The pointless sound was so good
Richard showed his inexperience, some may say ‘a little green’ to the game with overuse of District Line moves early on. Following her Hainault Loop declaration and adjacent Central Line move to Roding Valley, Sandi’s class truly shone through with a clinical finishing move.
Very true: she’s an absolute star … !
Roding valley followed by south woodford. For me, that was the move of the game.
See, this is the difference when professionals play the game... absolutely no-one ended up in nip. Fantastic performance!
There was an unexpected backward diagonal introduced after the two minute trudge.
Good old Mrs Trellis .
Was she ever an evil young Mrs Trellis?
South Woodford - Class playing by Sandi.
I preferred Mornington Crescent in the early days when the teams used the A-Z rather than just tube stations as they do now. I'd always wanted to hear Crutched Friars called out in a game.
Crutched Friars … ?
That’s a dangerous move at the best of times …

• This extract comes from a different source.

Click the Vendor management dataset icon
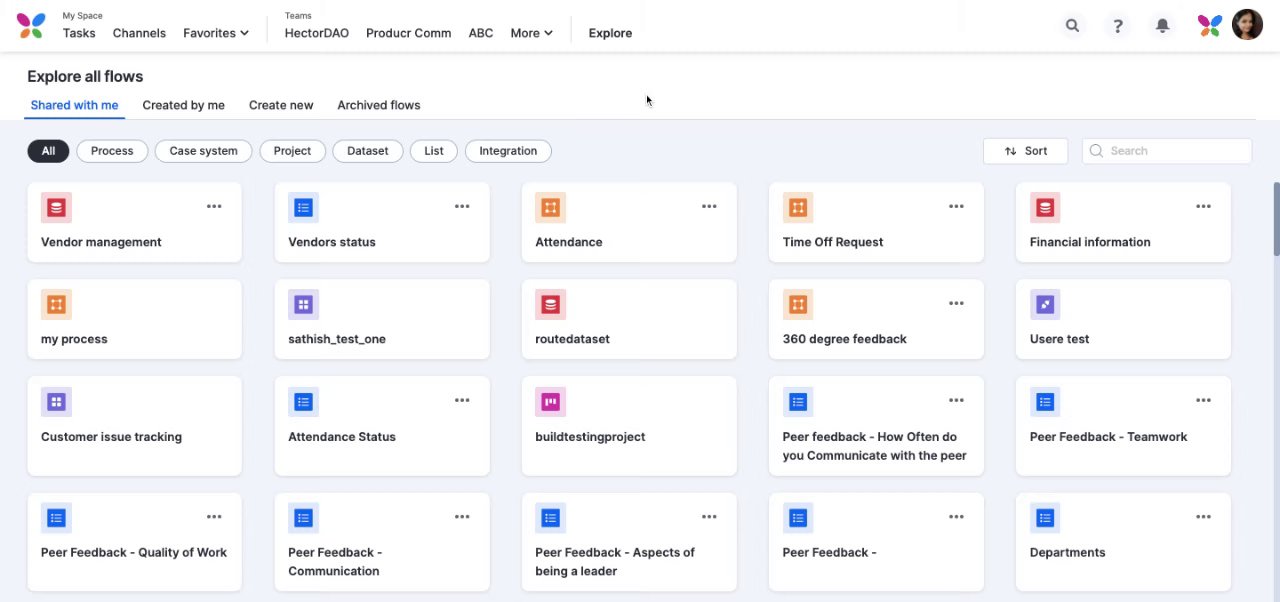Viewport: 1280px width, 602px height. click(x=56, y=207)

@@MrCuddy2977 Balls Pond Road. That's a Paddick Diversion.
the nip was pronounced with a sidebottled Q which isn't fullwardly dollable
True … but it is JUST about justifiable under Knaresborough …

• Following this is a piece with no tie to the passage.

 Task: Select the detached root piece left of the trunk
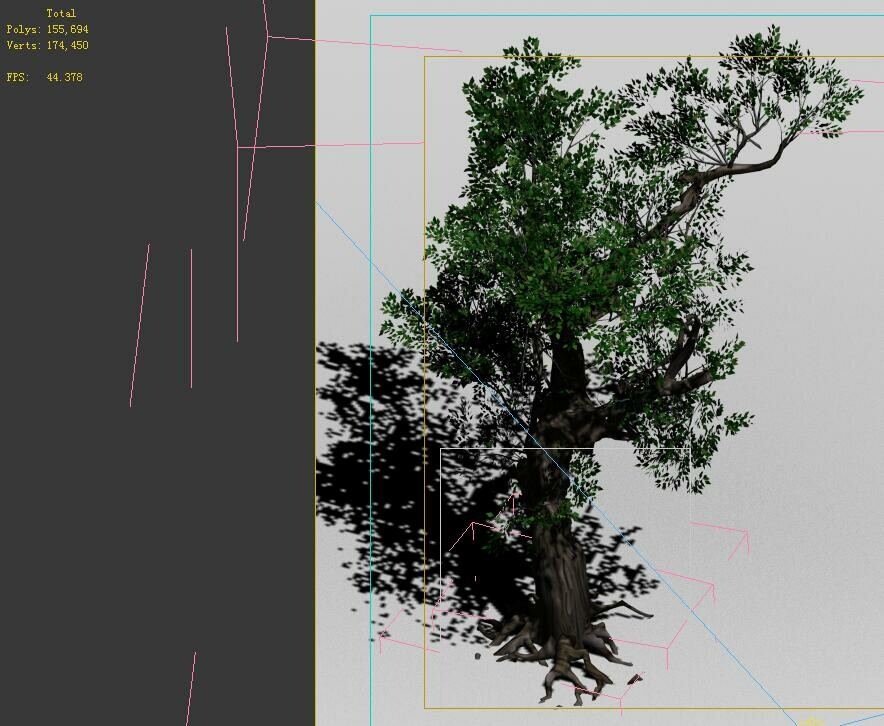478,656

Does the Essex Rules version exclude the Vane-Tempest-Stewart tri-part name exclusion? It would have easily cleared up the confusion with a simple dice roll? (Having lived near Houghton le Spring, Hetton le Hole, and Hetton le Hill growing up the VTS exclusion was often the only way we could prevent a tailback.)
You’ve played this, before, I see …
One thing I've never understood is the difference between knip and nidd. Is this just a regional accent thing, or are they actually different things?
quasarsphere Nidd is used in the Lord Knaresbrough variation, and only if Mornington Crescent is played in Yorkshire. It’s known as Knip in all other rulesets and playing locations.
@@antster1983 In the Mediaeval Latin version, it was knights who say "Ni!"
Hey, do you have the rest of this episode? I've been searching for ever.
I don’t, I’ afraid: but it should be doing the rounds, somewhere …
Which series is it? I probably have it.
Series 65 (Episode 6 I think but don't quote me)
Oh yeah, I have it. What's a convenient way to get it to you?